All psychoactive medications were on stable dosing for more than 1 month before enrollment with no plans to start or change medications during the 60-day study. Active rehabilitation therapies, behavior treatments, and counseling, if present, had been started at least 1 month before enrollment, and none started during the study. We did not attempt to record and compare groups on therapy involvement because both rehabilitation and psychological therapies may vary considerably in approach and quality among providers and hence there is no accepted method to quantify the impact of these types of therapy. Rather, we relied on random assignment to control for this and other extraneous variables between groups.
Procedures
Demographic variables, medical history, and injury data were collected by interview and verified by chart review. Measures were completed by the participant, observer, and study physician. These raters remained the same throughout the study participation. The observer rating was the primary study outcome. After baseline assessment and eligibility confirmation, Participants were randomized to receive either amantadine 100 mg every morning and noon or to receive placebo. Weekly calls were made to assess tolerance and encourage compliance. The dose was reduced or terminated either temporarily or permanently when needed for presumed intolerance. Adverse events, changes in concomitant medications, and the remaining number of pills were recorded. Medication compliance was defined a priori as taking 80% or more of the study medication.

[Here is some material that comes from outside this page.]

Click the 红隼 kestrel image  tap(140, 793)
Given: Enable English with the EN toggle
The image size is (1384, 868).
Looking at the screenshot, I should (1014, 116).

Outcome assessment occurred at day 28±3 days (primary end-point) and day 60±3 days. Day 28 assessment was chosen to allow enough time to observe changes in the person's irritability, accommodate NPI's 4-week observation interval, and allow direct comparison with the previous single-site study. Day 60 assessment was chosen to evaluate the longer-term effect.
Randomization and masking
Group assignment occurred through computer-generated block randomization. Randomization was stratified for depression (Beck Depression Inventory–II <13 vs. ≥13), as was also done in Hammond and associates4 single-site amantadine irritability study, to ensure balance between the two treatment groups because depression can be independently associated with irritability. Group allocation was concealed. Allocation occurred through the data coordinating center web page. Study coordinators entered eligibility criteria, and if criteria were met, the data coordinating center sent the study coordinator and local pharmacist a study number that identified which study kit to dispense. Placebo and amantadine pills were identical in taste and appearance. All participants, observers, and personnel were blinded to group assignment. Compounding pharmacist and data coordinating center had access to blinding information.
Measures
NPI-I Most Problematic and Most Aberrant
The NPI is a 40-item rating scale developed to assess 12 behavioral domains.5 Only the NPI-I domain was used for the study. NPI-I items include: bad temper, rapid mood changes, sudden anger, impatience, crankiness, argumentative. The rater selects the frequency (1–3) and severity (1–4) of the most aberrant of these behavioral aspect(s) over the preceding month. The NPI score is the product of the frequency and severity.5 We used the worst item score provided by the rater as NPI-I Most Aberrant.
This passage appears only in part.